I have made an appointment to see an addiction specialist next week. I am not sure I trust my doctor right now, with how he titrated me. It took me years to get to this level, and now it may take me months to go down.
Very importantly I thought that symptoms I was having were LYME DISEASE - but it was actually withdrawal! I had been forgetting to take my pain medication daily - I probably halved it on most days, and would casually pop a long acting med if I remembered! I had no idea I would react so quickly ( within 12 hours withdrawal can set in!! )
ALSO - it had been making my moods worse. Seriously. Every time I tapered down or titrated up, my emotions would fluctuate. It's been one of the hardest emotional roller coasters I have been on. I have to remember to now take my meds, even if I don't feel pain.

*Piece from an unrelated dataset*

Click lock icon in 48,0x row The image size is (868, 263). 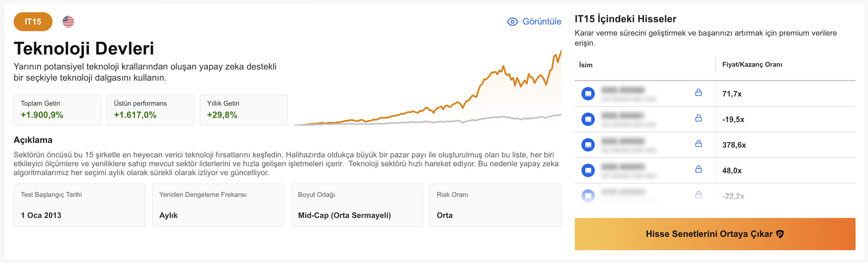[698, 169]
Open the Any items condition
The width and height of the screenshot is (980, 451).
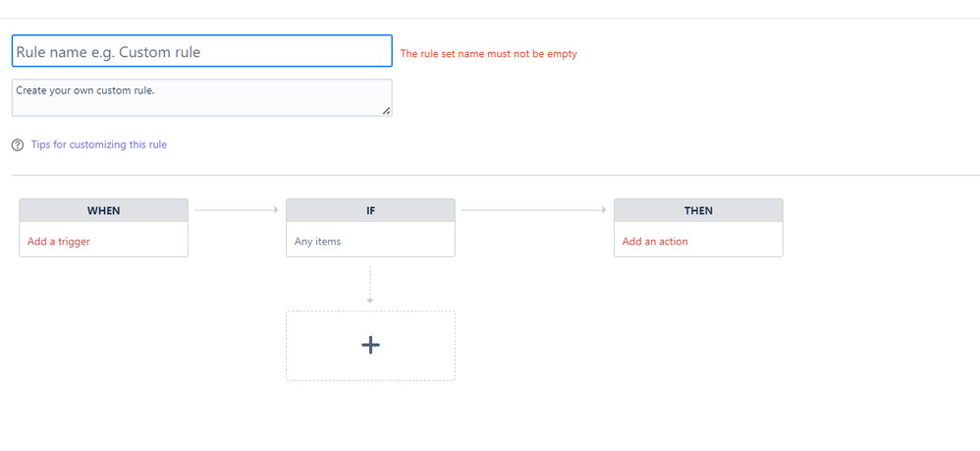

Even with slight fluctuations one can get so sick. It's not a good idea to stop on ones own. I was extremely confused and had I not used some common sense, I could have done some real damage to myself by malpractise, etc. The ducks DO NOT know what they are doing.
And I am filing a complaint against my pharmacist, who never bothered to see how much I had tapered off, or what meds I was taking. He knew I was on dangerous meds, and still didn't care.
I also would like to mention, that here in canada we have a medication interaction system. Like everyone days. But know this.
Ambien and Morphine interact. They potentiate each other. That is very dangerous. My specialist had been giving me both for months. It could have hurt me. When I looked it up, it didn't come up in the system. In other words I very much doubt these pharamceutical companies are giving us the right information so they can sell their drugs.
My pharamacist said morphine and ambien do interact - dangerously. She was puzzled as to why Ambien is not contraindicated.
What that means is, any of these newer sleep medications are being pushed to the consumer to such a degree, and that no matter how dangerous, the real side effects are not being told to your doctor or your pharmacist.
It's ALL about MONEY.
Please look at all your medications and have a pharmacist take the time to look. I found no less than three interactions with my meds, even though they didn't 'interact' according to the 'system'.
I am still going through extreme mood swings and restlessness and I wouldn't wish this upon anyone. I feel our rehabilitation system is severely flawed, and since I have a legitimate problem that is being 'legitimately managed', I can figure my way through this - but I feel AWFUL for anyone on the street or going through this alone. I don't know how they do it.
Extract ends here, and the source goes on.